HOW TO COMPLETE THIS TASK
Leave out every picture and set down, exactly, the lines below from the one holding "Open the EN language dropdown" up to and including the one holding "527x296 pixels. At".

MATERIAL SHOWN
━━━━━━━━━━━━━━━━━━━━━━━━━━━━━━

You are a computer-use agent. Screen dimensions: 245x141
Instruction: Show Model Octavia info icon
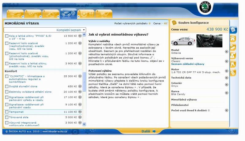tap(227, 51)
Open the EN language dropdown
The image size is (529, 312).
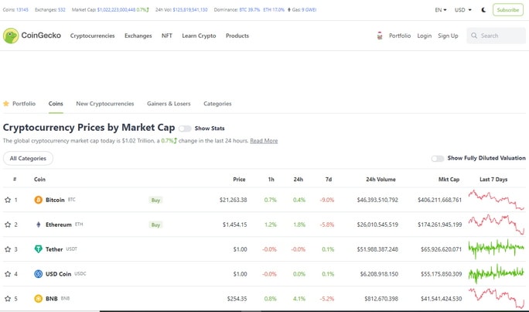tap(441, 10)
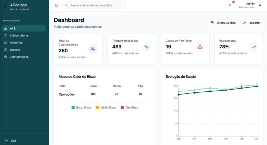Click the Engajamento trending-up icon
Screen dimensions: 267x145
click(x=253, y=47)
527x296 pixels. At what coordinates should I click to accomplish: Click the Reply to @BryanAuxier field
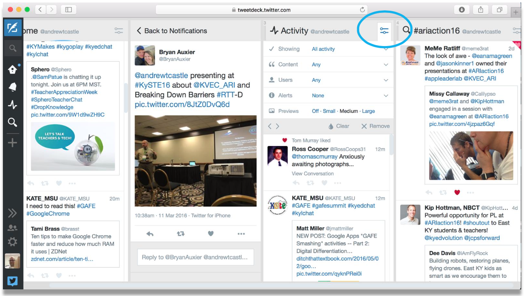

━━━━━━━━━━━━━━━━━━━━━━━━━━━━━━

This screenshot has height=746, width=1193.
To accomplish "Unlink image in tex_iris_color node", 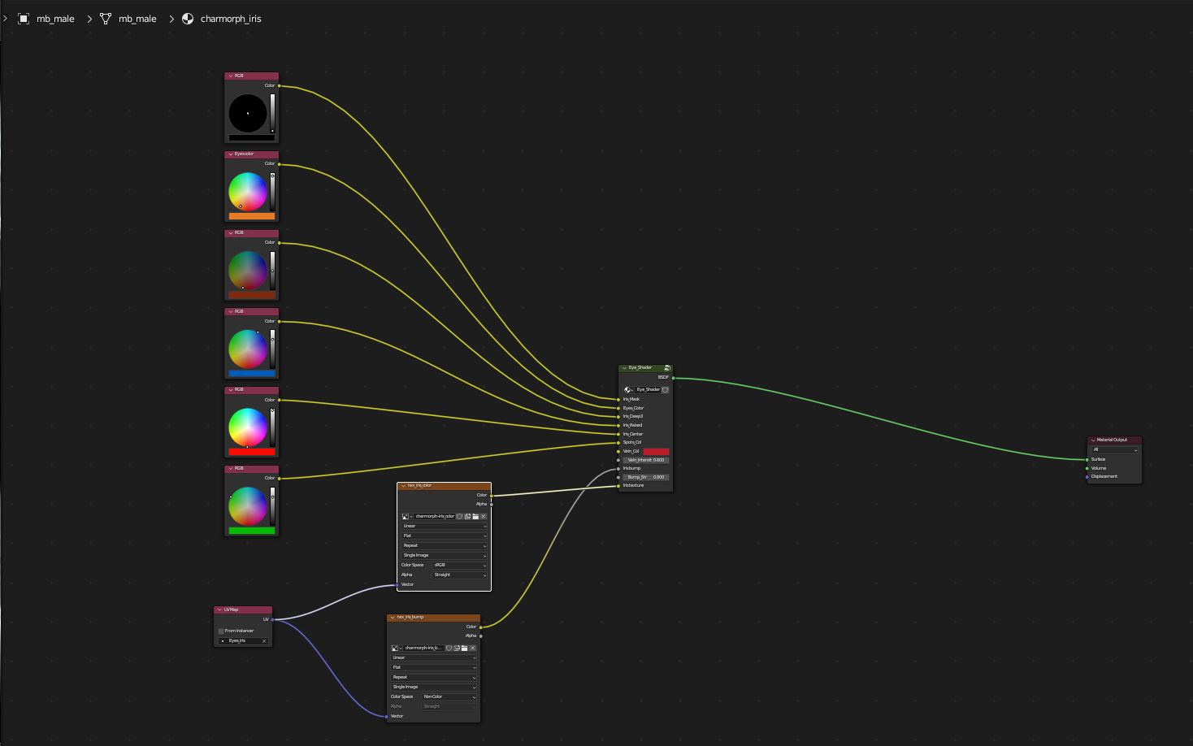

━━━━━━━━━━━━━━━━━━━━━━━━━━━━━━

RESULT OF THIS EXERCISE
Open the EN language dropdown
The image size is (529, 312).
tap(441, 10)
Click the Engajamento trending-up icon
Screen dimensions: 267x145
click(x=253, y=47)
527x296 pixels. At what coordinates should I click to accomplish: Click the Reply to @BryanAuxier field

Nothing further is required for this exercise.